In the morning, I woke early as usual. I whispered to sister that I was going to take a walk. “Stay inside, you guys can watch TV” (something we didn’t normally do). I walked barefoot, pressing my feet into the wet sand. The waves pulled back and returned to shore predictably. The ocean swelled and lifted layers of kelp and lacey foam. I turned a sand dollar in my hand, traced the petals etched on the bleached surface. I flung the shell, backhand into the waves, then another, then one more. The sun reached her fingers over the dune to my left. I turned around to face my single line of footprints and follow them back to the children.

The quad rental place drove us to the dunes in a Hummer, and brother got to sit up front while the driver showed off all the tricks his jeep could do. Sister was quiet but smiling. I was, frankly, terrified of riding a quad in the dunes, but fear was a distraction too.

The kids chased each other up and down the dunes. They joined another family of kids in some game, while I crawled my quad around the dunes, trying to keep them in sight. When sister flipped her quad at the bottom of a bowl of sand, I flashed back to a motorcycle accident I’d had when I was her age, but she came up smiling, spitting sand but unscathed, and the big brothers of the other family helped her back up.

At a café by the beach later, they mocked me for my cautious “toodling.” I said that at least I stayed upright.

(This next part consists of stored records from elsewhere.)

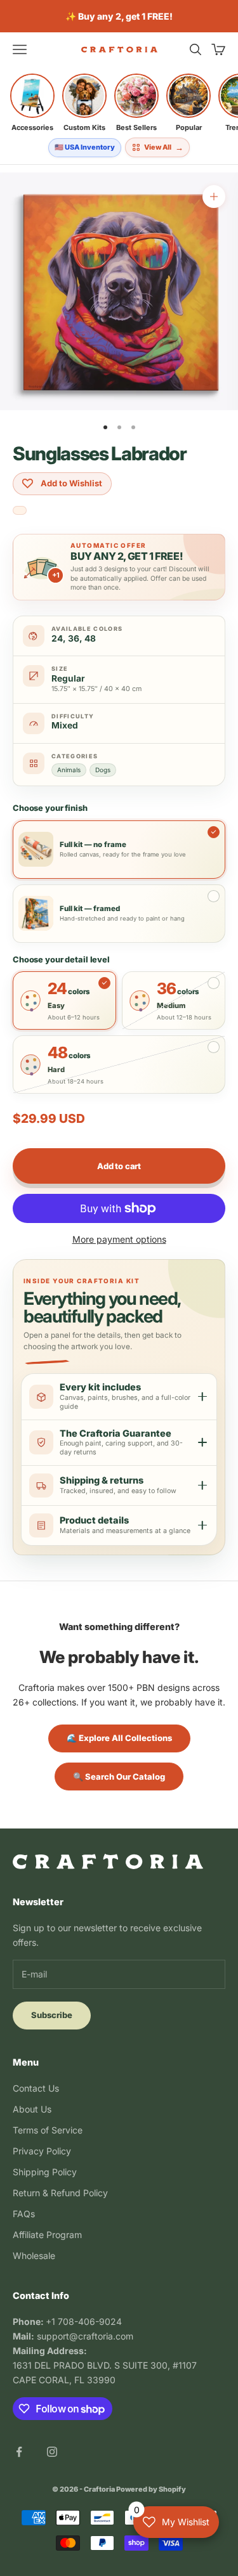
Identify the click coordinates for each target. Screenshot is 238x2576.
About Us (32, 2109)
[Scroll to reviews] (20, 511)
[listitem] (32, 103)
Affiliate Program (47, 2234)
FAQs (24, 2213)
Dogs (102, 769)
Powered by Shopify (151, 2489)
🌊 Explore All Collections (119, 1738)
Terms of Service (48, 2130)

We acknowledged that we were lucky to have had that family beside us, that we were going to have accept help from time to time.

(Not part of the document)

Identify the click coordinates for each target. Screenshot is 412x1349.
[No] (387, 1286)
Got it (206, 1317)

Driving back through Paso Robles, sister in front this time, both of them reading Ender’s Game for school, my mind rolled towards the future. Traffic was steady, all traffic headed home to the Valley. Then the oak trees along the highway started to undulate as if waving us down. Like a stadium wave, one tree reached up, then another. Cars pulled over, and so did I, and the earth rolled under the stationary car while we held our breath. When the rolling ceased, car doors flung open and drivers, passengers, stood, and tested their footing on the ground, now solid. The trees sagged, still and spent from their exertion. “We’re at the epicenter!” called the man in the car ahead of us, wanting to share the experience, to know it was real, that we were not alone.